As in prior studies, extraction of cardiac implanted electronic devices is underused. “This is a problem,” Jonathan Piccini says.
The vast majority of Medicare beneficiaries with infection of a cardiac implanted electronic device (CIED) don’t have their hardware removed within 30 days, contrary to guideline recommendations, and that appears to be harming patient outcomes, according to a large study.
Overall, 18.6% of patients with a CIED infection had the device and leads removed within 30 days of diagnosis, and this was associated with a lower rate of all-cause mortality through follow-up, particularly if extraction occurred within the first 6 days, lead author Sean Pokorney, MD (Duke University Medical Center, Durham, NC), and colleagues report.
The findings, published online this week in JAMA Cardiology, are consistent with those from prior studies showing both low rates of extraction and worse outcomes among patients whose hardware isn’t removed. Of note, based on data showing that antibiotic therapy alone is not enough to contend with CIED infections, practice guidelines provide a class I indication for complete removal of the device and leads in this scenario.

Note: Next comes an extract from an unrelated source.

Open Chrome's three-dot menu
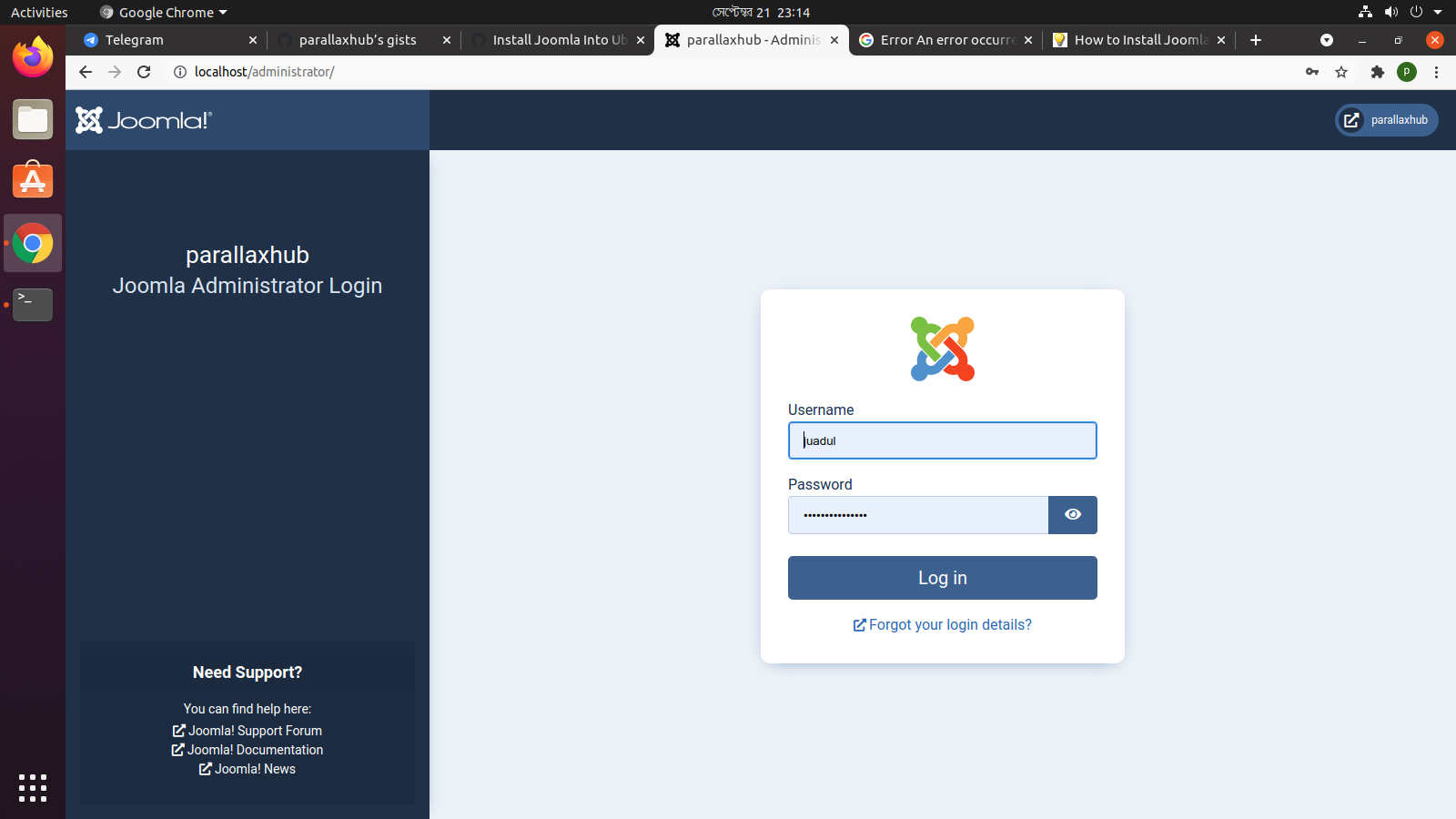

“This is a problem that we all need to think a lot more about,” senior author Jonathan Piccini, MD (Duke University Medical Center), told TCTMD. “Every healthcare member of the team is doing their best, but the question is how can the system do better for the patients that have device infection, and that’s what we need to focus on.”
Suboptimal Extraction Rates
For the study, the investigators examined data on about 1.07 million fee-for-service Medicare beneficiaries who had received a pacemaker, implantable cardioverter-defibrillator (ICD), or cardiac resynchronization therapy (CRT) device. Overall, 1.1% of patients had a CIED infection—defined as endocarditis or infection of the device implant accompanied by documented antibiotic therapy within 30 days of diagnosis—at least a year after implantation (mean 3.7 years). The median age of affected patients was 75, and 60.1% were men.
Most patients with a CIED infection did not undergo extraction within 30 days of diagnosis—only 13.4% had their hardware removed within the first 6 days and another 5.2% underwent extraction 7 to 30 days after diagnosis. The rate of extraction reached 25.4% by 5 years.
Black individuals and women were less likely to have their hardware removed in response to a CIED infection, as were patients with diabetes, kidney disease, a history or stroke/TIA, and frailty.
This is a problem that we all need to think a lot more about. Jonathan Piccini
Cumulative 1-year mortality varied based on extraction status, ranging from a low of 18.6% among patients who underwent extraction within 6 days to a high of 32.5% among those who didn’t have their hardware removed; the rate was 23.4% among those who underwent extraction 7 to 30 days after diagnosis.
Any extraction was associated with a lower risk of mortality compared with no extraction (adjusted HR 0.82; 95% CI 0.74-0.90), with an even stronger relationship when the procedure was performed within 6 days (adjusted HR 0.69; 95% CI 0.61-0.78). Extraction 7 to 30 days after diagnosis was not significantly associated with a reduced mortality risk (adjusted HR 0.88; 95% CI 0.73-1.04).
What’s Standing in the Way
As for why extraction rates are so low despite strong recommendations for the practice in guidelines, Piccini pointed to multiple factors. Not all centers provide the service and not all physicians who care for the types of patients who develop CIED infections may be thinking about infection as a possibility when evaluating symptoms.
Quality-improvement initiatives, such as one called RECTIFY, and efforts to better identify affected patients—with alerts within the electronic medical record in response to information indicative of a possible CIED infection, for instance—might help bump extraction rates higher, Piccini suggested. He noted, too, that the American Heart Association has started a National CIED Infection Initiative to raise awareness of the problem.
And to improve access to extraction, there might be a need for centers of excellence focused on the issue, much like what is used in the realm of orthopedic prosthesis infections, he suggested.
“All of those things are needed to try and help us get on top of improving our care for these patients who are at a very vulnerable period,” Piccini said. “Having a device infection has very serious implications for someone’s future health.”
Jim Cheung, MD (Weill Cornell Medicine, New York, NY), has looked into the use of lead extraction for device-related endocarditis, finding an even lower rate of extraction than what was observed in the current study, which affirms that “our treatment of infections associated with cardiac implantable devices remains suboptimal.”
He also pointed to multiple potential reasons for that, including a misperception among some physicians that antibiotics are enough, concerns about the risks of extraction, inadequate access to experienced extraction centers, and—in some cases—legitimate medical reasons to avoid the procedure.
To help boost numbers, Cheung said “there needs to be physician education” to raise awareness of device infections and appropriate management, as well as education of patients, who might not develop an infection until many years after implantation, about what to look out for.
With multiple studies addressing this issue, “I think that finally we are getting a wealth of nationally representative data that is identifying the scope of the problem,” Cheung said. “Now that we’ve shown a little bit of the first step of identifying the scope of the problem, it behooves us to implement an action plan that allows us to actually address the problem.”